States notoriously struggle to communicate across borders about which nurses are no longer allowed to practice.
West Virginia’s nursing board has now suspended her right to practice, while the Tennessee Department of Health has filed a disciplinary case against her. Kentucky says it is ‘investigating’ her license.
Brewster was employed by Jackson Nurse Professionals, a travel nurse company in Orlando, Florida, when she worked at Johnson City Medical Center.
Hospitals across the U.S. were left with no option but to rely on travel nurses over the pandemic amid surging Covid admissions.
These nurses are normally employed just for a few months at a time at vastly inflated rates to plug staffing shortages. Workers in these roles often shift between states.
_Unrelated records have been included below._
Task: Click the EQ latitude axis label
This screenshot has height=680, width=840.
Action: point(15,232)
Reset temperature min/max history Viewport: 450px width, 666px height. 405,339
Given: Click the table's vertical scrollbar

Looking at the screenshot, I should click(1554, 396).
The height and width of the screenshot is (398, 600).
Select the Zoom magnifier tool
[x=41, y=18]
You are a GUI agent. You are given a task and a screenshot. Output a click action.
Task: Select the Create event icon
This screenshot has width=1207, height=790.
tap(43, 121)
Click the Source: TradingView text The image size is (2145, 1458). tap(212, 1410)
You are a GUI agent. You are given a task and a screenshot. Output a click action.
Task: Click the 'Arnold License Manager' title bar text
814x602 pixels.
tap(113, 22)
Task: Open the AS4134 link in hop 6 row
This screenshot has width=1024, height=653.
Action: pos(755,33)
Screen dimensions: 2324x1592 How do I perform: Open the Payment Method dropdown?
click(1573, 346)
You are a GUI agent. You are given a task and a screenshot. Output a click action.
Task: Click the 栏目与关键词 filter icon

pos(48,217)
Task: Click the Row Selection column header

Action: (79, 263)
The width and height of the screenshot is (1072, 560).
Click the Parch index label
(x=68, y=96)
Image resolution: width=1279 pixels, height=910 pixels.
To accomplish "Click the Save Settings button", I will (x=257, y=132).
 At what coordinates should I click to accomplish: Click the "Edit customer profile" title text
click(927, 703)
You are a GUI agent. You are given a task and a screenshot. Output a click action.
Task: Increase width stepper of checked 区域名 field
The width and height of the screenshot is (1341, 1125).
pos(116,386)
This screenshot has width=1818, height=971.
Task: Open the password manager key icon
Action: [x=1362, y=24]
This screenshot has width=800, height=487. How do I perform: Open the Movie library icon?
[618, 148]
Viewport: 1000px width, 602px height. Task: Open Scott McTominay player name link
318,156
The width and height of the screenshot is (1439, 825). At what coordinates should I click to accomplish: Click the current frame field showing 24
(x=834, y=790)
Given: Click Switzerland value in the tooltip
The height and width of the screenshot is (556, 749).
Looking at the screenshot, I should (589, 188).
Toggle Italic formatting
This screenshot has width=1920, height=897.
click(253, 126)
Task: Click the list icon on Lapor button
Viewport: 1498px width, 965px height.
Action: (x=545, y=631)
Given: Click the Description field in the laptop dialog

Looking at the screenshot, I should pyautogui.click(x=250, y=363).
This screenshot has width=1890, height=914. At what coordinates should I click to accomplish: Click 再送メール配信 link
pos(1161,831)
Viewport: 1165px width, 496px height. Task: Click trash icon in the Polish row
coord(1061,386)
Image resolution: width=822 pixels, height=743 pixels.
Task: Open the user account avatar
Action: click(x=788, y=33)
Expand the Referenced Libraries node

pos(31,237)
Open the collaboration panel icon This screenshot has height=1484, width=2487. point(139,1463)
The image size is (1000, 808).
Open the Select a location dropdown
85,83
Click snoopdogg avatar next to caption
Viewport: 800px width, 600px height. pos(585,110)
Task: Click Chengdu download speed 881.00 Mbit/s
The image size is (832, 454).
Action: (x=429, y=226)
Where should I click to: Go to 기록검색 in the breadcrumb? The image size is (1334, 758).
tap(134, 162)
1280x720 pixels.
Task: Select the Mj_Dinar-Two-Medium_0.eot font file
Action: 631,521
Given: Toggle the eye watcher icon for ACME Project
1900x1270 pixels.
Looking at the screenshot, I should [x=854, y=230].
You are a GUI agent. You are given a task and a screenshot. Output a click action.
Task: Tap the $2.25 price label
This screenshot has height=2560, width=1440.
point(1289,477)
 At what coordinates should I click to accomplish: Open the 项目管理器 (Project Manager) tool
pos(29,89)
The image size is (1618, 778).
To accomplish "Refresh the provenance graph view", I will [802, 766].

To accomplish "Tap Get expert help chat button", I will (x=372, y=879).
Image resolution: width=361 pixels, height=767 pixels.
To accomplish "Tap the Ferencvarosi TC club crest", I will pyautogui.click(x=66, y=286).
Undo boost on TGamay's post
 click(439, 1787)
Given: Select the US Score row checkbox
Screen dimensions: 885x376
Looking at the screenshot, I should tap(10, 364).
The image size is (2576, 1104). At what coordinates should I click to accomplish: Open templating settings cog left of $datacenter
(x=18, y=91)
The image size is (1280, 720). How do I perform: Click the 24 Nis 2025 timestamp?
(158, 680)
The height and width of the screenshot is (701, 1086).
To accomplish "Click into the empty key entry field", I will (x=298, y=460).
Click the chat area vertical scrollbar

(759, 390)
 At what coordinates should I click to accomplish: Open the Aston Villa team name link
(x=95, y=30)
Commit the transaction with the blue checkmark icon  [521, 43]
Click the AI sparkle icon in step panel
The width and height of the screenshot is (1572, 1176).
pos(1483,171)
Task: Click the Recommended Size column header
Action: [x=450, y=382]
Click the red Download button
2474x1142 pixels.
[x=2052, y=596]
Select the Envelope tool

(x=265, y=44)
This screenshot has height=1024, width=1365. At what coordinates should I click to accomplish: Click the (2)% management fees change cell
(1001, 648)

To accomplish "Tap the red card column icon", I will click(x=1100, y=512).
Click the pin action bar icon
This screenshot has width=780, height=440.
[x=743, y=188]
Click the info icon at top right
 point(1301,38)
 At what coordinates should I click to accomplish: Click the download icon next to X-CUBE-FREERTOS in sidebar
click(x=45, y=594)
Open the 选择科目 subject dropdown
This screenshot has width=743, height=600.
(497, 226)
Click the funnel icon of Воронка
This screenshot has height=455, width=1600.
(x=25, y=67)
Johnson City Medical Center became heavily dependent on the back-up staff during the pandemic, with the number of traveling nurses in its ranks jumping more than two-fold from 150 to 400.
It still is not known what Brewster’s motives were, or where the missing drugs went.
The Appalachian region she operated in has significantly struggled with drug abuse problems over the past decade, though, fueling the overdose crisis that has struck the U.S. as a whole.
West Virginia and Tennessee in particular have struggled with opioids, finding themselves among the national leaders in drug overdose deaths per capita, according to data from the Centers for Disease Control and Prevention.
Opioid drugs like hydromorphone have ravaged the region, being the main contributor to the 84.9 deaths per 100,000 West Virginians and 56.4 deaths per 100,000 Tennesseans from November 2020 to 2021.